World of Books

By the Book’s Editor

In recent weeks we have been surfeited with publicity for the new James Bond film, or rather movie, for it does not deserve the distinction of being called a film, which ought to be reserved for more artistic efforts, despite the fine technical work by the special effects people on Spectre.

As a result of the publicity campaigns surrounding the movies since 1962, when people talk about James Bond they mean the movies. The novels are little discussed, except by real fans, and by as often as not acerbic literary critics. Readers will be familiar with what critics have long said about the sadomasochism, the snobbery, the pseudo elitism, the dubious morality towards killing and so on.

Recently I have re-read the first of the novels, Casino Royale (1953), just to confirm that what is said about them is true. Fleming’s novels for all their popularity do not compare with Eric Ambler, Len Deighton or John Le Carré (David Cornwall), now the subject of a much admired biography by Adam Sisman (Bloomsbury, £25). 

Indeed the echoes of his childhood reading Phillips Oppenheim, Fu Manchu, Dr Nicola, even Ossendowski’s mysterious King of the World are obvious enough. In this sense Ian Fleming is hardly a grown-up writer at all: sex scenes are not always a sign of maturity. 

However, I have noted an odd thing about Casino Royale. It is not, in fact, the first Fleming spy novel, or rather, it is not the first spy novel by a member of the family. 

Two years before Ian made his debut, his brother Peter Fleming, a best-selling travel writer of the interwar years, literary editor of The Spectator and Times Special Correspondent in China and the Central Asia, published The Sixth Column, a still entertaining satire on British intelligence. This was dedicated to his younger brother Ian.

Back in 1940, that grim year for Britain, Peter had published, with drawings by Low, a satire concerning Hitler landing accidentally in England much to the embarrassment of the government, who keep it secret and eventually send him back where he came from. Within a year Hess did actually fly into Great Britain and Fleming looked like some kind of prophet. 

But the key to this squib is satire. And this was true too of The Sixth Column in which a country gentleman much like Peter Fleming himself writes under a pen name a series of spy thrillers which achieve great success. 


Now when brother Ian began his series, he took the whole business of espionage very seriously indeed. He meant what he wrote. But brother Peter plays round with the MI5 tradition, the BBC and many other risible aspects of British life. The villain turns out to be a treacherous version of Godfrey Wynn (if anyone can remember that richly sentimental popular journalist today). But Peter Fleming’s real target is the idiot bureaucracy of the intelligence world. 

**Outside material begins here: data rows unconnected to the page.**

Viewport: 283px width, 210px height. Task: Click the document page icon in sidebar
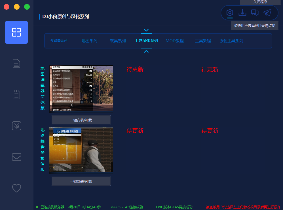click(x=16, y=63)
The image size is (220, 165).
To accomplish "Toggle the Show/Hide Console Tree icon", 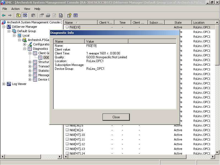I will [25, 15].
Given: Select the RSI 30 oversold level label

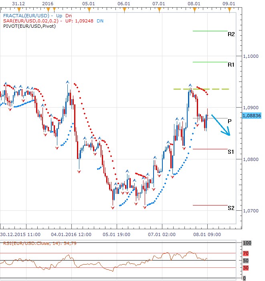Looking at the screenshot, I should [246, 268].
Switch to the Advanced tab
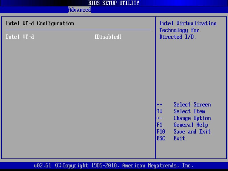 [x=80, y=10]
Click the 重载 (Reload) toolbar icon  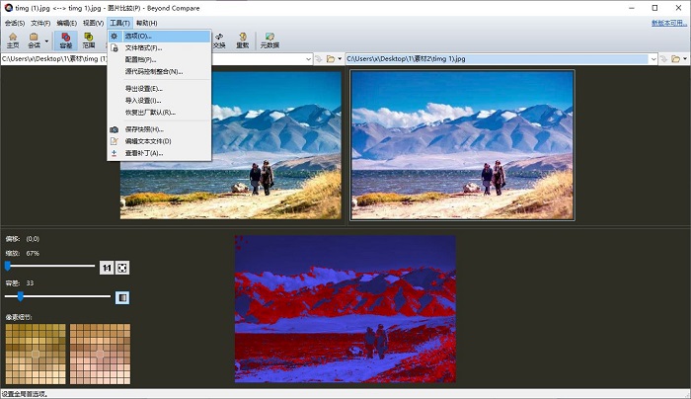pos(242,40)
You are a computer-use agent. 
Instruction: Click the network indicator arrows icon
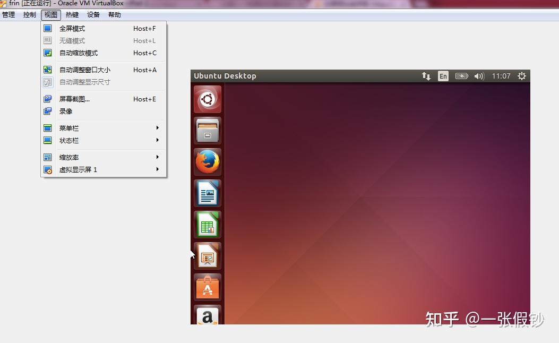426,76
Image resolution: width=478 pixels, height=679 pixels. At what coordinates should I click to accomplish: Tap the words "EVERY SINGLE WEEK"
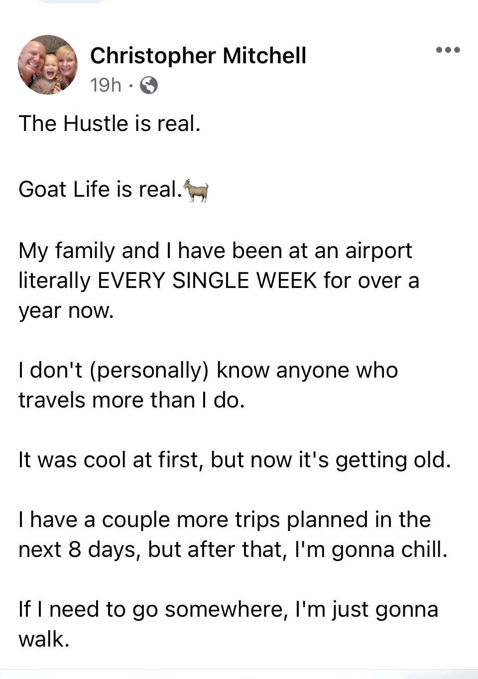coord(207,280)
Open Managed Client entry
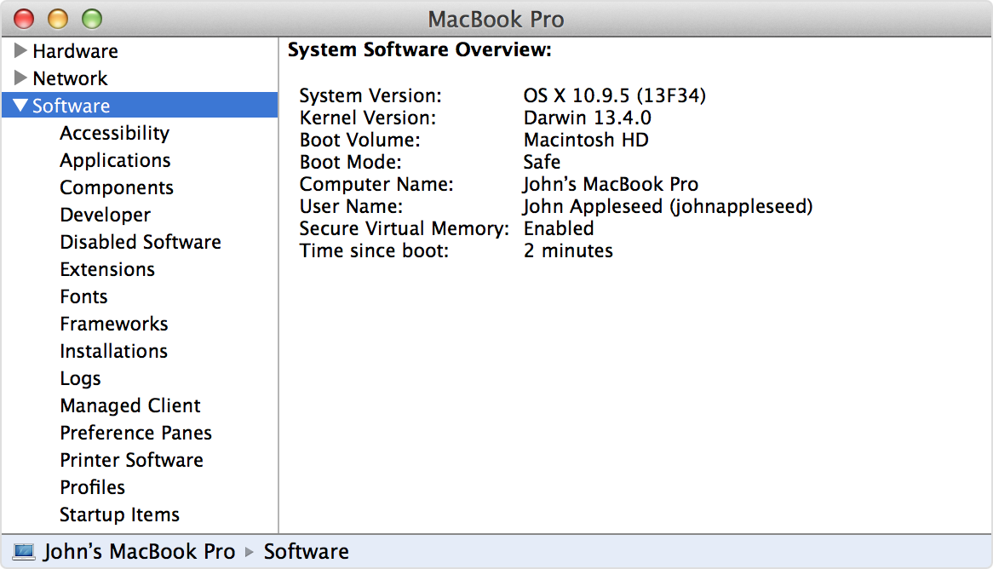The image size is (993, 569). coord(130,405)
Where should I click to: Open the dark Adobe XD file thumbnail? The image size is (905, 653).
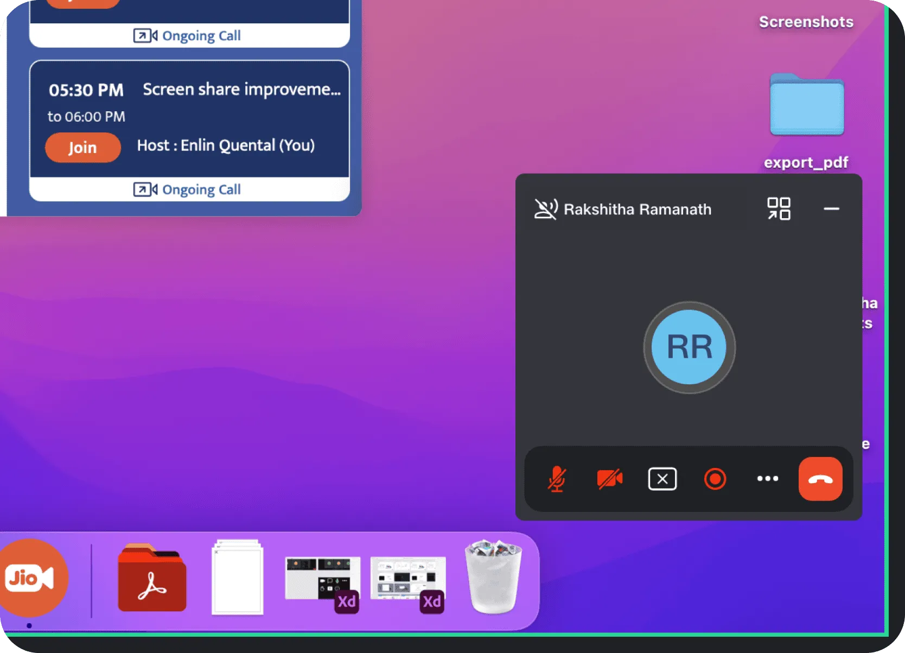pos(322,581)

The Sixth Column, though still amusing, and I think very relevant in its mild satire of intelligence, was not a success and sold badly. But having consulted the biographies of both Peter Fleming and Ian Fleming on my shelves I cannot find that their biographers cast much light on just how the two books were connected, or whether Peter’s satire was in fact the immediate spur for Ian to begin the James Bond series. 

But, as it is, I prefer the old world values of Peter Fleming to the specious gilded nonsense of Ian. But this is an opportunity to suggest that those who relish travel books will find that Peter’s book Brazilian Adventure, about a disastrous but comic attempt to find the lost Col. Fawcett, and News from Tartary which recounts an epic trek though central Asia from China to India, still retain a classic status.

So in a lesser way does One’s Company, about China itself, which amazingly introduced to the world the fugitive Mao Tse Tung, still lurking in his mountain hideout a decade and more away from driving out the regime of Chang Kai-shek. Now there was a villain in a remote fortress who did want to conquer the world, like Blofeld, Dr No and all those other fictitious folk of Ian’s. Once again this chapter gave the work of Peter Fleming a prophetic note.